■ **Exercise**:
Return exactly the lines of the data below, from the one that contains "This screenshot has width=1052, height=531." through the final line, and leave out every picture.

_ _ _ _ _ _ _

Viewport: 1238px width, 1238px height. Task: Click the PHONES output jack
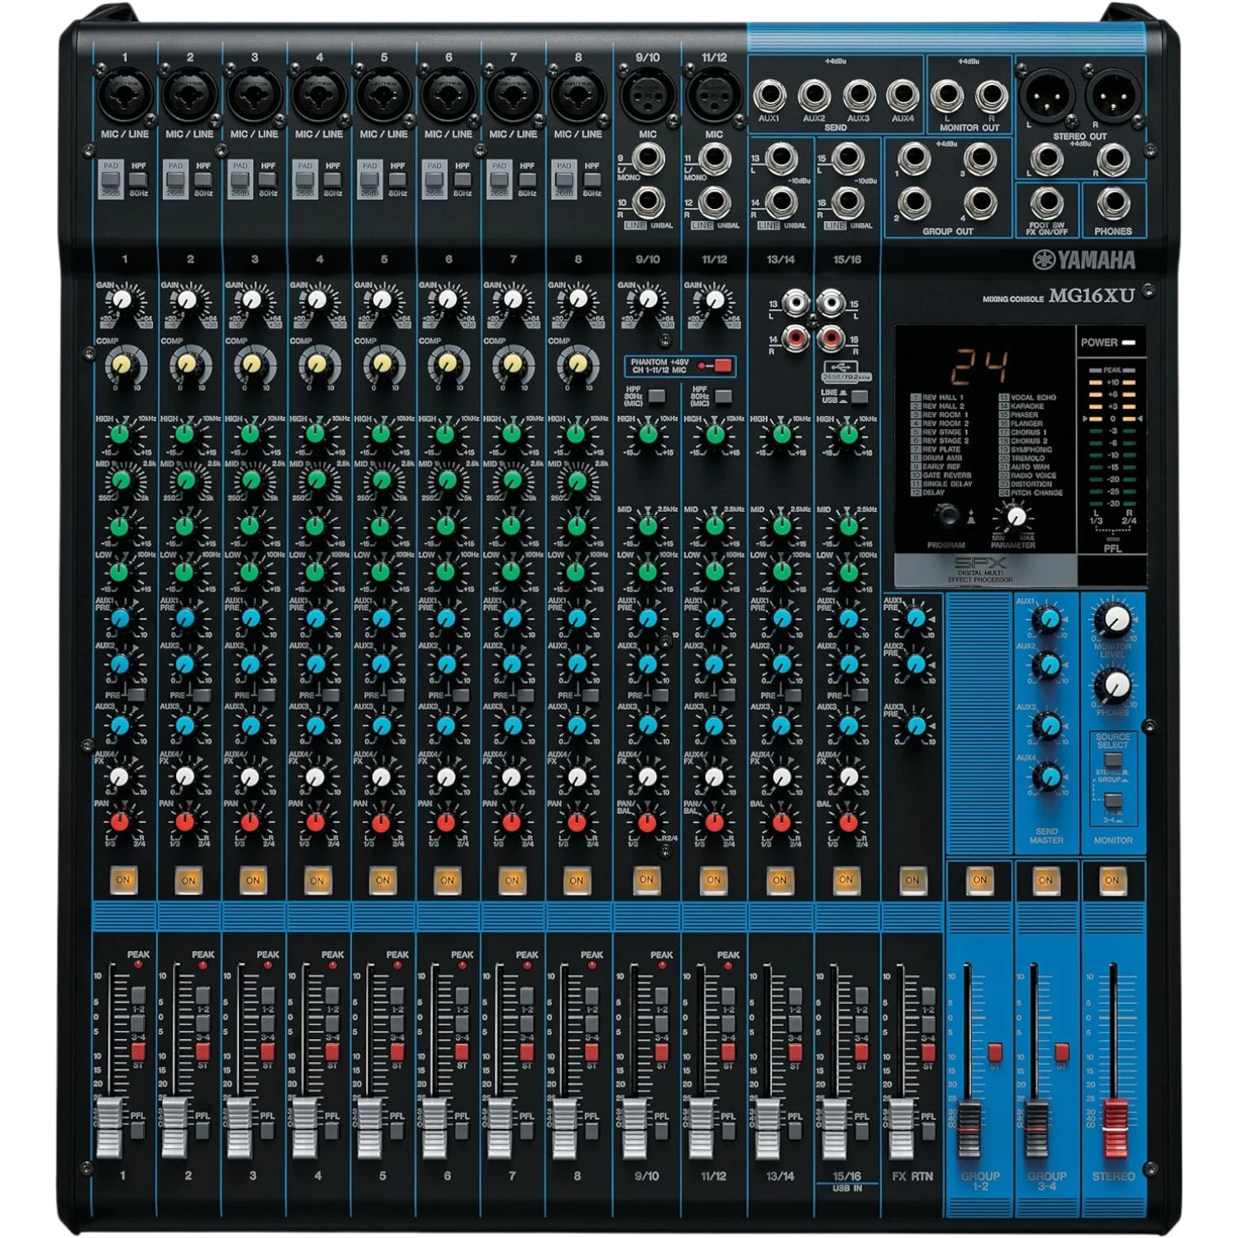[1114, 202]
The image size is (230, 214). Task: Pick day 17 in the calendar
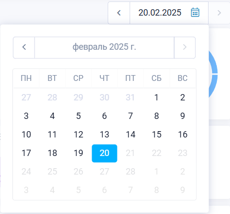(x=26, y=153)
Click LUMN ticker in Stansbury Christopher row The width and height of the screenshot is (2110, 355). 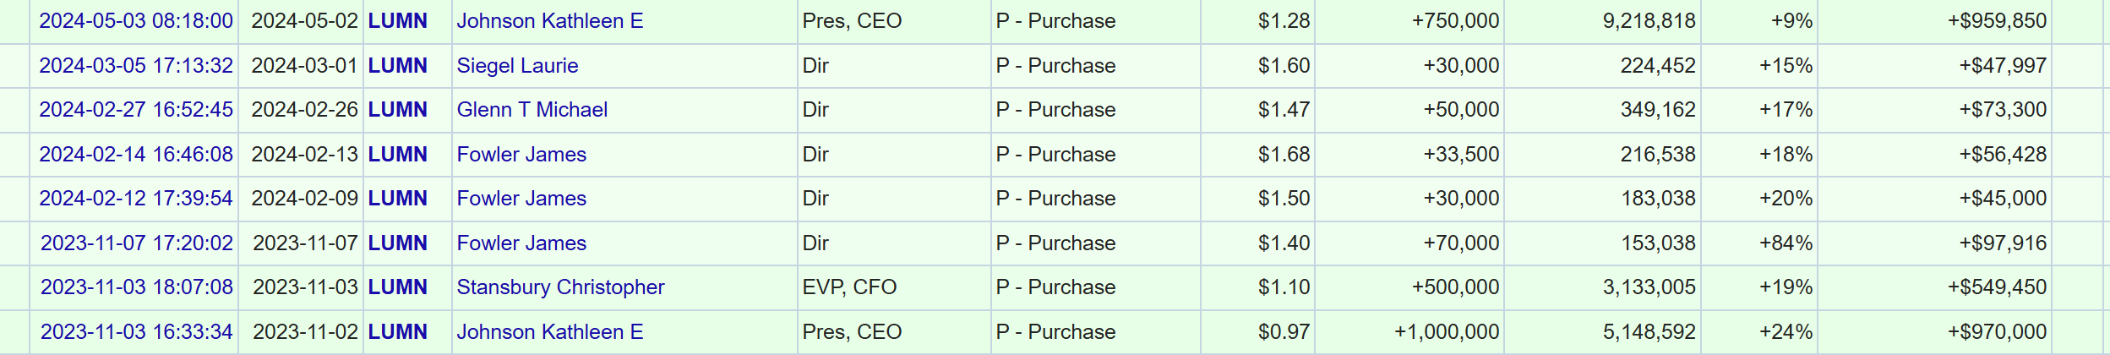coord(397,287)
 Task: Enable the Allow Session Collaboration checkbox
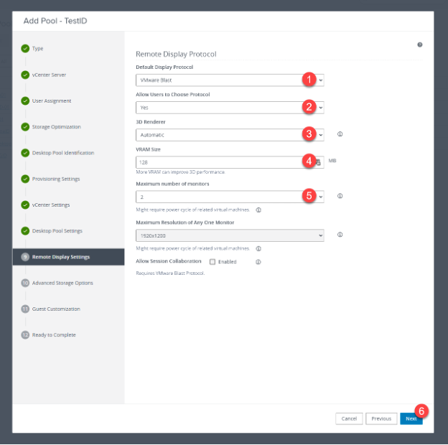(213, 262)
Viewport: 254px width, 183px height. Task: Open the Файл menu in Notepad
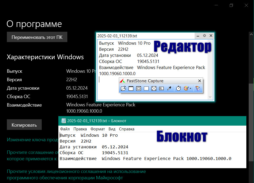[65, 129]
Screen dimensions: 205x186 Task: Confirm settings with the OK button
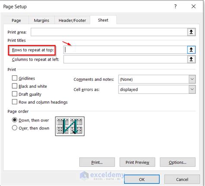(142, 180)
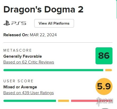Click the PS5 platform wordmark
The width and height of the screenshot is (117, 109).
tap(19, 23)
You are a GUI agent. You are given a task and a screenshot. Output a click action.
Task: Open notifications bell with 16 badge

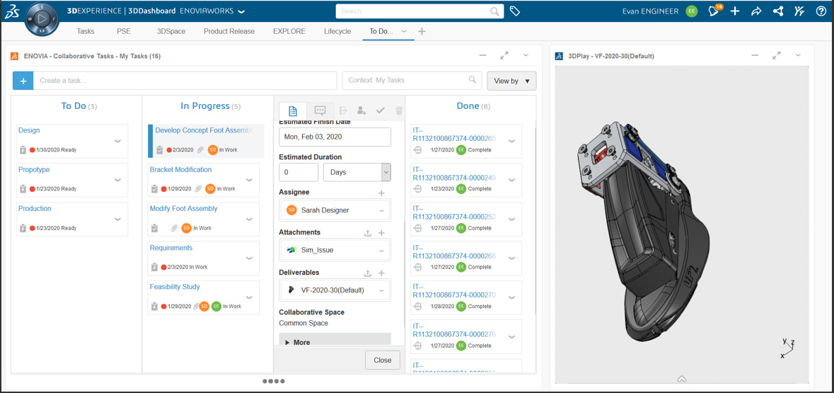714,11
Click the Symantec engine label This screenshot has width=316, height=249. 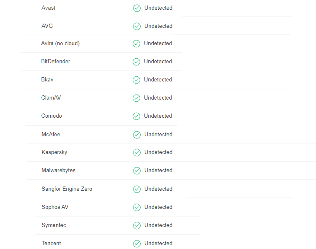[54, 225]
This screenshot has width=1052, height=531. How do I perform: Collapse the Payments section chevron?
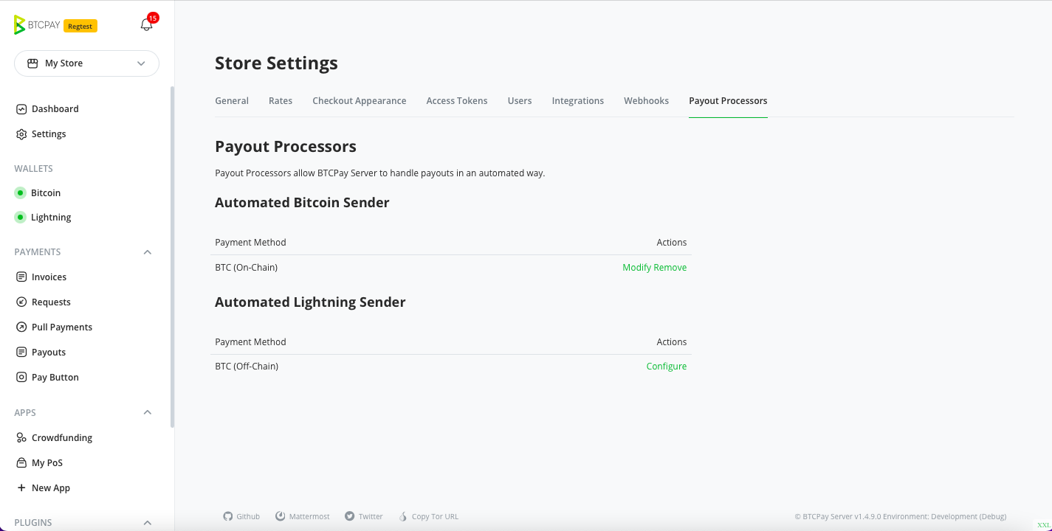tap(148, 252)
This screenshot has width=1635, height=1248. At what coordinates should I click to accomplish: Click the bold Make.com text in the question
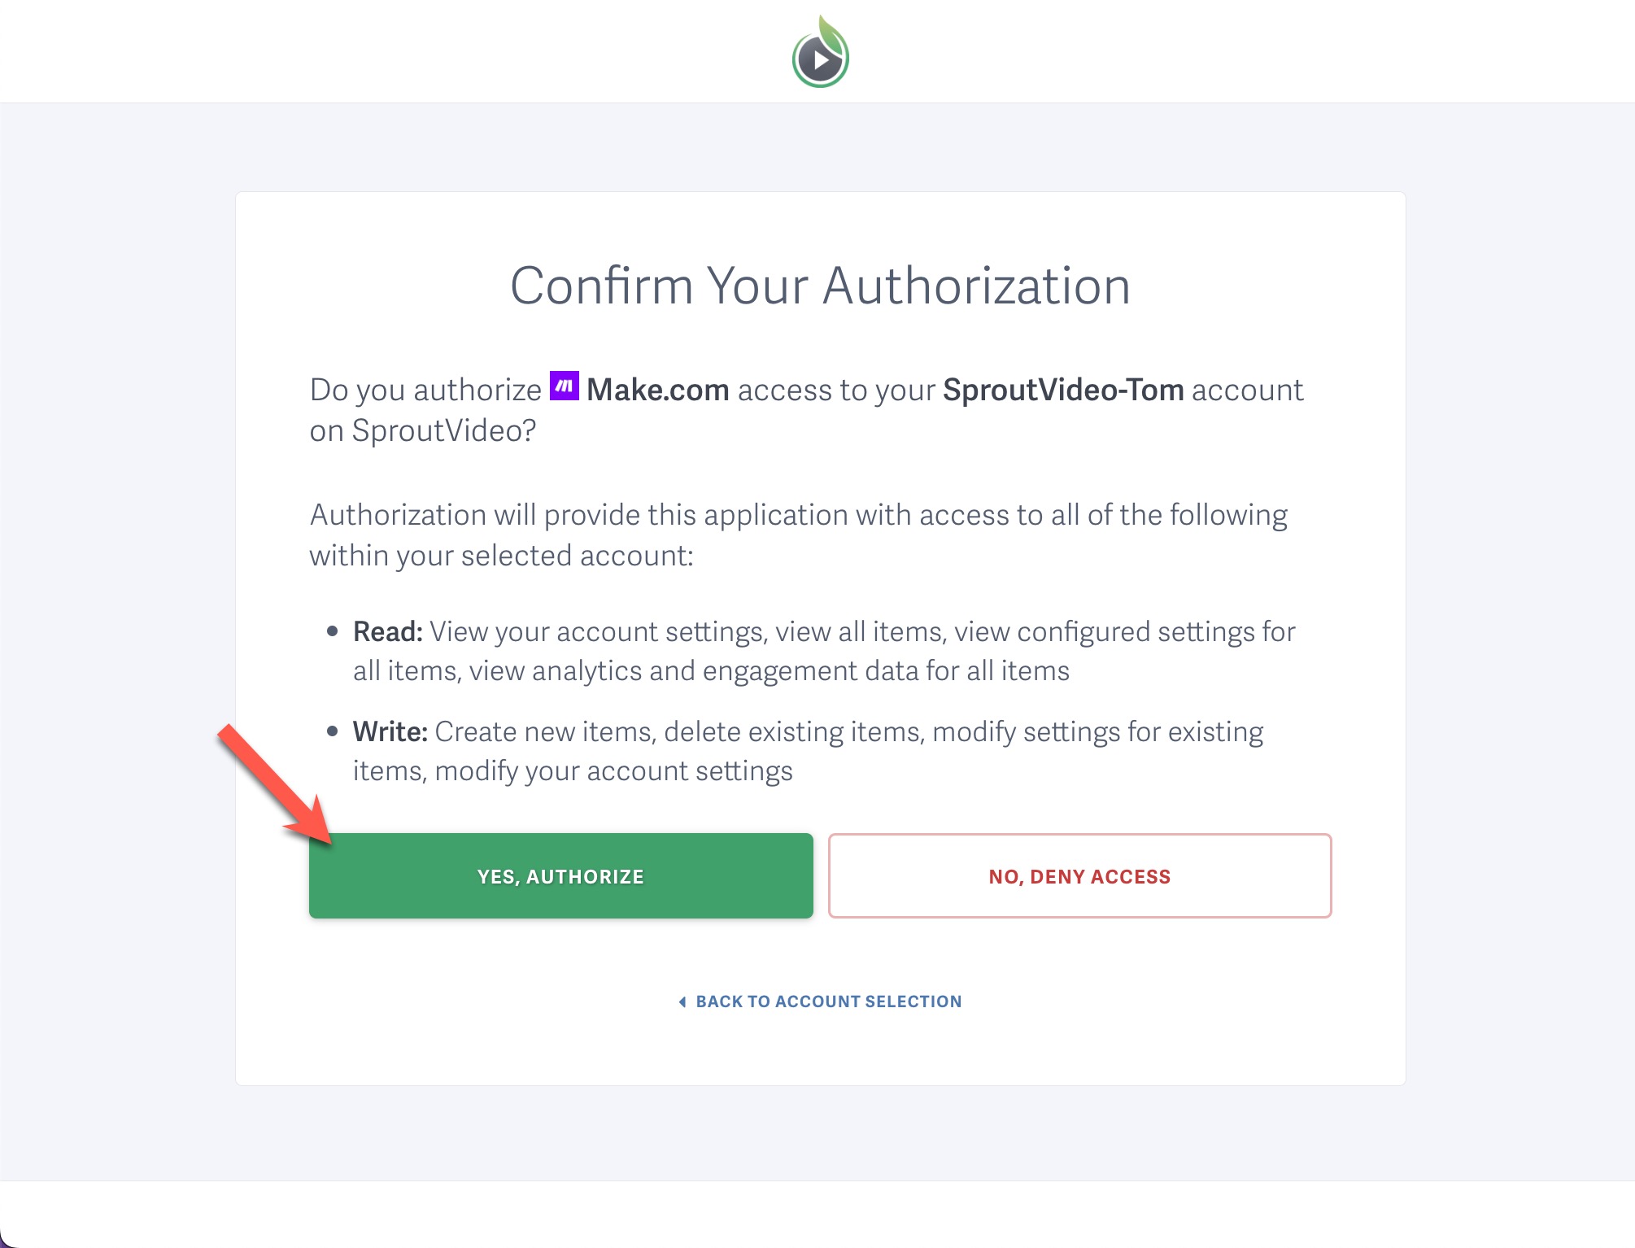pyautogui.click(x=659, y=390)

_ _ _ _ _ _ _

■ **Answer**:
This screenshot has width=1052, height=531. How do I perform: Collapse the Payments section chevron?
tap(148, 252)
This screenshot has width=1635, height=1248. At what coordinates should I click to accomplish: Click the bold Make.com text in the question
pyautogui.click(x=659, y=390)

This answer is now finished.